**About this task**.
Lines holding the string "agent" are the ones to copy; find them all in the data.

**Dataset**.
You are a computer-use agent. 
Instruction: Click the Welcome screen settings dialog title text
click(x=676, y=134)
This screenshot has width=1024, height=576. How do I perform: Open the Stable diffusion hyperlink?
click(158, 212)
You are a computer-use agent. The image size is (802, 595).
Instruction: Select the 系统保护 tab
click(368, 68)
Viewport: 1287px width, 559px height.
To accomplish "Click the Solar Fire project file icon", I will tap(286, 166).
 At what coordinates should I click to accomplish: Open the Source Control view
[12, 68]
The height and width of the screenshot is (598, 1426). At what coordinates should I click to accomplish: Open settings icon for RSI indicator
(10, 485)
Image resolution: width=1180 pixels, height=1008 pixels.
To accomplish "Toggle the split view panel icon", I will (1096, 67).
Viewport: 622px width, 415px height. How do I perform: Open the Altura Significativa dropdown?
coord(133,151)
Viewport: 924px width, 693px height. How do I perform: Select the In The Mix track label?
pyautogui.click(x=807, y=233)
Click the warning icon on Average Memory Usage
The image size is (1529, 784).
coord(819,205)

**Solution**.
You are a computer-use agent. 
You are a computer-use agent. The image size is (802, 595).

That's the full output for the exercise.